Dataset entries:
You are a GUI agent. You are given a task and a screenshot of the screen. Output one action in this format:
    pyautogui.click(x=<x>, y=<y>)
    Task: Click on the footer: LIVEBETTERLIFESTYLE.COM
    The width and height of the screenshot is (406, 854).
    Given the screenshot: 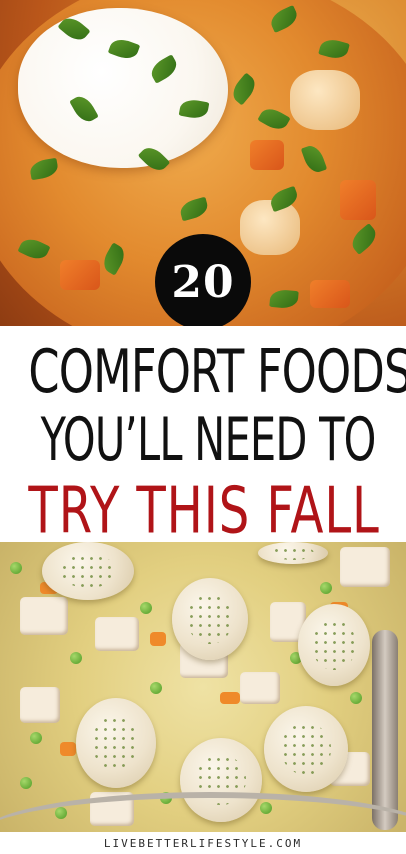 What is the action you would take?
    pyautogui.click(x=203, y=843)
    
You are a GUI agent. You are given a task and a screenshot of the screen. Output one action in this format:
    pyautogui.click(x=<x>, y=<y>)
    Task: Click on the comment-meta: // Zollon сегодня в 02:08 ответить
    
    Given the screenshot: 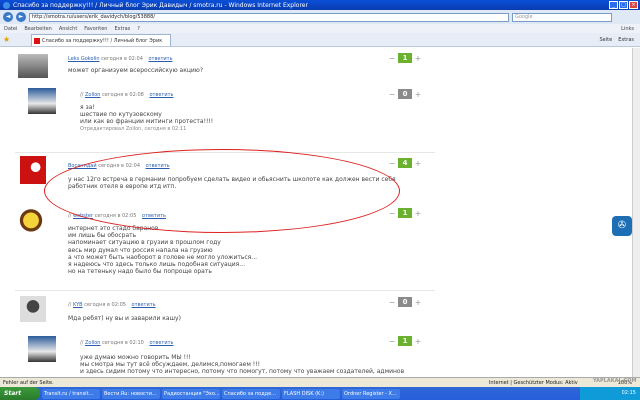 What is the action you would take?
    pyautogui.click(x=127, y=95)
    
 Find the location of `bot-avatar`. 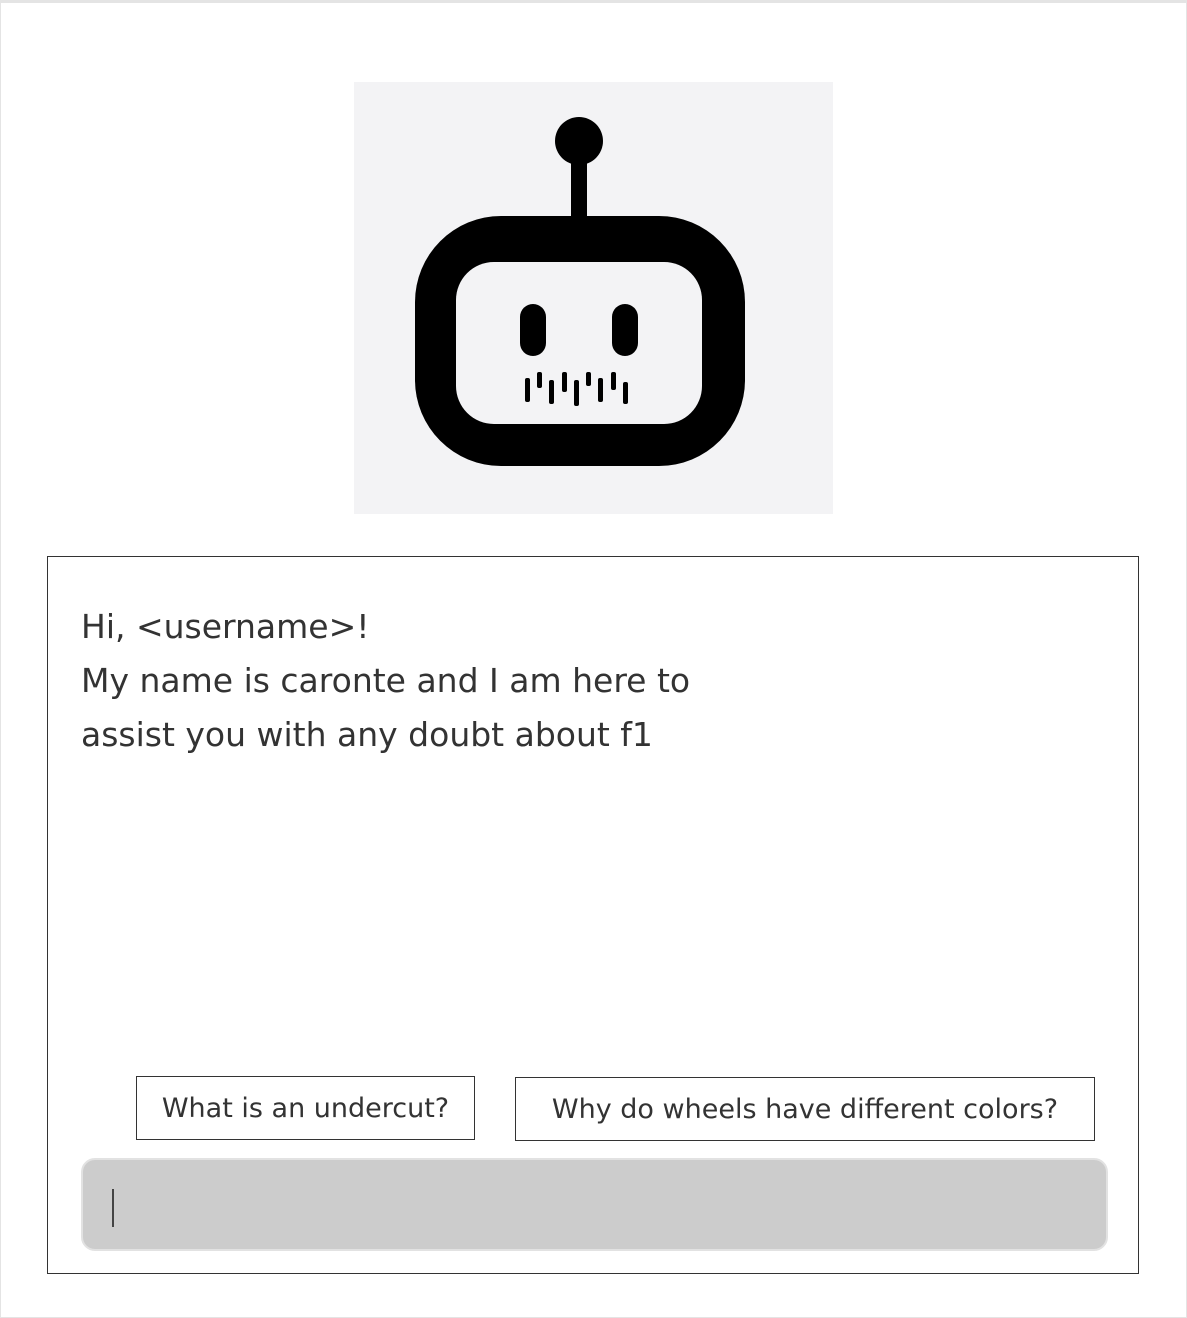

_YOUR TASK:_ Reproduce the data word for word, from its first line down through the line that contains "Task: Click on the footer: LIVEBETTERLIFESTYLE.COM", with both of those lines included.

_ANSWER TO THIS EXERCISE:_
You are a GUI agent. You are given a task and a screenshot of the screen. Output one action in this format:
    pyautogui.click(x=<x>, y=<y>)
    Task: Click on the footer: LIVEBETTERLIFESTYLE.COM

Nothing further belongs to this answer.